Document segment ::

---------------

Apple Inc. (AAPL) Received 4,000+ Federal Requests For User Data

The PRISM Data Mining Program

Facebook, Microsoft and Apple are revealing these numbers in the wake of the revealing of the PRISM data mining program. Under that program, it has been alleged that several tech companies gave government agencies like the National Security Agency direct access to their servers.

Today’s Statement From Apple

Apple Inc. (NASDAQ:AAPL) posted its own statement on its website this morning, reiterating its earlier claim of not knowing about the PRISM program until when the media asked them about it earlier this month. Once again, the company said it doesn’t provide any government agencies with “direct access” to its servers. It also said that any agency which requests user information must present a court order to receive it.

The company then went on to say that it asked the government if it would be allowed to report the number of requests it received about national security matters and to explain how it handles them. Authorities gave Apple Inc. (NASDAQ:AAPL) the authorization to release certain details.

---------------

Available data ::

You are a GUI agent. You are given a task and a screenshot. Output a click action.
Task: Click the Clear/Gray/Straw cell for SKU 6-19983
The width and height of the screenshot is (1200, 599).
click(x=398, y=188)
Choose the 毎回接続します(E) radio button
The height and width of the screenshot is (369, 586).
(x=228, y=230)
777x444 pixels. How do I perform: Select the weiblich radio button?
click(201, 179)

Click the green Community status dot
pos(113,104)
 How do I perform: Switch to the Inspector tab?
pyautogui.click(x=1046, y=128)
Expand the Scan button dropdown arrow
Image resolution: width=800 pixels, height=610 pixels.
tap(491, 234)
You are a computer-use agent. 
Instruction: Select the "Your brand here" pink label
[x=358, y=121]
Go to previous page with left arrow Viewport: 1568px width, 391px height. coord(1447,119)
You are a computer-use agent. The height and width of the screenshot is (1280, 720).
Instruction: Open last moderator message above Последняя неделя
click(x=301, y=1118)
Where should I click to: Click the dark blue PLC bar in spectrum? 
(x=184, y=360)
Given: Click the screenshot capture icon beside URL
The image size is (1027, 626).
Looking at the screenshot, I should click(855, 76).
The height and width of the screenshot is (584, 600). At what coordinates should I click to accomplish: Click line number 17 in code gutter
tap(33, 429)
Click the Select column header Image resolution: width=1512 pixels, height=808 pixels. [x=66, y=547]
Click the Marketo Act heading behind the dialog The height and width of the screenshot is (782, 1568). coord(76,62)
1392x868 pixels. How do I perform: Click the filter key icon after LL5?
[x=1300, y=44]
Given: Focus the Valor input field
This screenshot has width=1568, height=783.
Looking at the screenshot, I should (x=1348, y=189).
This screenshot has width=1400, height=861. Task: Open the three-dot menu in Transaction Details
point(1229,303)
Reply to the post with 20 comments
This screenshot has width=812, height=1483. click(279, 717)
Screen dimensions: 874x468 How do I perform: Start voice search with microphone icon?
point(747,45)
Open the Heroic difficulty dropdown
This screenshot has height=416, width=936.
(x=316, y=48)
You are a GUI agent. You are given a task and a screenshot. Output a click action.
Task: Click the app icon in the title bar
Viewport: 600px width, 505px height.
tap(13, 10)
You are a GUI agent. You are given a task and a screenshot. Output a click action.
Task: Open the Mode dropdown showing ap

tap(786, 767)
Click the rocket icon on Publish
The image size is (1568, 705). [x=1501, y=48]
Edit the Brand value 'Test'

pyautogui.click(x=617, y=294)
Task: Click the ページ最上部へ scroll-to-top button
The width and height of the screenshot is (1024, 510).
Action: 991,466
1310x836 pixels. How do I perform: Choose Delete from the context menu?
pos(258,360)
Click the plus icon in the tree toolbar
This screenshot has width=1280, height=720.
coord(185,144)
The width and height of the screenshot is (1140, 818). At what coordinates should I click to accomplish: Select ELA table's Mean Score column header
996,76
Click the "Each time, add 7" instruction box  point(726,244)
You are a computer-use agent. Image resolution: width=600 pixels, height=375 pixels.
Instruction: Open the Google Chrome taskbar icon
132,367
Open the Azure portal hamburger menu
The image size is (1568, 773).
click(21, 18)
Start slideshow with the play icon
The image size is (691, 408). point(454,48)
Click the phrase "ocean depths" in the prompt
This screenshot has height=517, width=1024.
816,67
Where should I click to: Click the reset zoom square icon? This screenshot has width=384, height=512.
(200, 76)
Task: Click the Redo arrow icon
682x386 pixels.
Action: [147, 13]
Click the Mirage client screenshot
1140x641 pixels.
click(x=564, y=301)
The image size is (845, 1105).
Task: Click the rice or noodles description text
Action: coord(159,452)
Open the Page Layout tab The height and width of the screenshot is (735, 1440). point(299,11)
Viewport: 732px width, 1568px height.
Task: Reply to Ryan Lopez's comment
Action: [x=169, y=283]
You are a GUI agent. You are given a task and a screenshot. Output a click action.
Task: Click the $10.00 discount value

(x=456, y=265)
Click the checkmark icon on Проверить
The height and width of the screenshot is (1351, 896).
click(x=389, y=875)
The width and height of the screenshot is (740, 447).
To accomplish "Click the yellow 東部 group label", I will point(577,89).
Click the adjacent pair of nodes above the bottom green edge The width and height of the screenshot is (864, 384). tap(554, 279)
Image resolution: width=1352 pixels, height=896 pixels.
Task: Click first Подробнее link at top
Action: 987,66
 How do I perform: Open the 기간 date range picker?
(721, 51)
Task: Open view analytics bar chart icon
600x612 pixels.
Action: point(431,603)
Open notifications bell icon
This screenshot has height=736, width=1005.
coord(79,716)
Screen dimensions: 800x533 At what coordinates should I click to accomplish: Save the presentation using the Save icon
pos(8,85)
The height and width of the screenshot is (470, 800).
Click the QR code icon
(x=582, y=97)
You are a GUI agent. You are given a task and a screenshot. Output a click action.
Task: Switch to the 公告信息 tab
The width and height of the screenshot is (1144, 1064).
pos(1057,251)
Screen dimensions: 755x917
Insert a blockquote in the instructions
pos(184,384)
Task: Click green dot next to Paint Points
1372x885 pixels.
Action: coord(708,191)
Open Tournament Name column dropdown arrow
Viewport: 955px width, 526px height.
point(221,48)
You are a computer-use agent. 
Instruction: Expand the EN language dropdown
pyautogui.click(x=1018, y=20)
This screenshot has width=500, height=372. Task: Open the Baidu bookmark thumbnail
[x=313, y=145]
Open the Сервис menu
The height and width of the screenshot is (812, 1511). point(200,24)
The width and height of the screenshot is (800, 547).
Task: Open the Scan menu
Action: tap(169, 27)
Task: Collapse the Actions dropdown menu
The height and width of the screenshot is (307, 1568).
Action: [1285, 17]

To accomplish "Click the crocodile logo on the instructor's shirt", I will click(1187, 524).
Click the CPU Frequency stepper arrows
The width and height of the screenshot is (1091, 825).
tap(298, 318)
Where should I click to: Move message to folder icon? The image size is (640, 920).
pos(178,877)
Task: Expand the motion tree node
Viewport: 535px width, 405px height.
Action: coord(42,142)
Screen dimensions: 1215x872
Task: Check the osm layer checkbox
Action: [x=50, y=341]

---------------

Task A ::
In the article about Apple's federal user data requests, what does Apple say an agency must present to receive user information?
Task B ::
Carry on the article about Apple's federal user data requests, starting after its last sentence.

Task answer A ::
A court order.

Task answer B ::
Government Requests For Apple

Apple Inc. (NASDAQ:AAPL) said between Dec. 1, 2012 and May 31, 2013, it received between 4,000 and 5,000 requests from law enforcement agencies within the U.S. In those requests, between 9,000 and 10,000 specific “accounts or devices” were specifically named in those requests. The company has lumped requests from state, local and federal authorities together in these numbers.

It said the most common requests came from police who were looking into robberies or other crimes, trying to find children who were missing, looking for a missing patient suffering from Alzheimer’s or trying to prevent someone from committing suicide.

How Apple Handles These Requests

Apple Inc. (NASDAQ:AAPL) said its legal team evaluates each request and does not automatically grant any of them. It hands over the least amount of information required to comply with the request from authorities. Occasionally the company has refused to fulfill a request if there were “inconsistencies or inaccuracies” within it. It also said there are “certain categories of information” it doesn’t provide to any group, including law enforcement, because the company chooses not to retain it.

Among the data which Apple Inc. (NASDAQ:AAPL) claims it keeps private from authorities is iMessage conversations and FaceTime. Both services have end-to-end encryption so that only the receiver and sender is able to view them. Apple Inc. (NASDAQ:AAPL) claims it isn’t able to decrypt the data and that it doesn’t store data referring to the location of its users, their map searches or their Siri requests “in any identifiable form.”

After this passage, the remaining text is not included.